Assigned task: Please transcribe, exactly, the line that contains "[Close dialog] (739, 677)" and every line after it to the end of the records, and nothing else.
*** Data supplied Section Begins ***
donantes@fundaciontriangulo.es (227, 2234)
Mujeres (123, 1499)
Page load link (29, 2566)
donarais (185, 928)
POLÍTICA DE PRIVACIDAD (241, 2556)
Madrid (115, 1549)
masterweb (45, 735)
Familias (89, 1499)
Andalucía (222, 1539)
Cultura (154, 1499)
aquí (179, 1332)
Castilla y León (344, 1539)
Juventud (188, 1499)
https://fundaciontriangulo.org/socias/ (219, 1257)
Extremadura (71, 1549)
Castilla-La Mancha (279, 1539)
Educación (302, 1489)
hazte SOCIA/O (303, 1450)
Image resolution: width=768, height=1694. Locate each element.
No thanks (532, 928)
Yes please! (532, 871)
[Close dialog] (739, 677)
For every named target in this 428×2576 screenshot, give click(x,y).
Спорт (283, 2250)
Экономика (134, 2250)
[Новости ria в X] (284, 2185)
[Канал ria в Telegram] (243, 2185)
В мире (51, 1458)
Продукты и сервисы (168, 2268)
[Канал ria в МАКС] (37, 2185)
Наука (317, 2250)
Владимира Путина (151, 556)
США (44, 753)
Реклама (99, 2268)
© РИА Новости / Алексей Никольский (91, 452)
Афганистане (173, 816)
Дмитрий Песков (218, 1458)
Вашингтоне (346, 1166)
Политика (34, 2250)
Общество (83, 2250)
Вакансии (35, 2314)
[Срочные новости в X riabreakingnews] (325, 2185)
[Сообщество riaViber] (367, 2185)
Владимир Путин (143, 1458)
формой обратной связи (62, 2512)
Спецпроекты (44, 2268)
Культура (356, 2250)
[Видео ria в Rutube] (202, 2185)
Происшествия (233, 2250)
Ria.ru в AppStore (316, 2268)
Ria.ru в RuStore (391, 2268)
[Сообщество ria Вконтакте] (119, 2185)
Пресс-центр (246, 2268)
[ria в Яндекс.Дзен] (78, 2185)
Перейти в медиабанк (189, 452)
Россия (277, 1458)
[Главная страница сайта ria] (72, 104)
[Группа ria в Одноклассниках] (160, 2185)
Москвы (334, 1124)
*** Data supplied Section Ends ***
Task answer:
[Close dialog] (739, 677)
For every named target in this 428×2576 screenshot, give click(x,y).
Спорт (283, 2250)
Экономика (134, 2250)
[Новости ria в X] (284, 2185)
[Канал ria в Telegram] (243, 2185)
В мире (51, 1458)
Продукты и сервисы (168, 2268)
[Канал ria в МАКС] (37, 2185)
Наука (317, 2250)
Владимира Путина (151, 556)
США (44, 753)
Реклама (99, 2268)
© РИА Новости / Алексей Никольский (91, 452)
Афганистане (173, 816)
Дмитрий Песков (218, 1458)
Вашингтоне (346, 1166)
Политика (34, 2250)
Общество (83, 2250)
Вакансии (35, 2314)
[Срочные новости в X riabreakingnews] (325, 2185)
[Сообщество riaViber] (367, 2185)
Владимир Путин (143, 1458)
формой обратной связи (62, 2512)
Спецпроекты (44, 2268)
Культура (356, 2250)
[Видео ria в Rutube] (202, 2185)
Происшествия (233, 2250)
Ria.ru в AppStore (316, 2268)
Ria.ru в RuStore (391, 2268)
[Сообщество ria Вконтакте] (119, 2185)
Пресс-центр (246, 2268)
[ria в Яндекс.Дзен] (78, 2185)
Перейти в медиабанк (189, 452)
Россия (277, 1458)
[Главная страница сайта ria] (72, 104)
[Группа ria в Одноклассниках] (160, 2185)
Москвы (334, 1124)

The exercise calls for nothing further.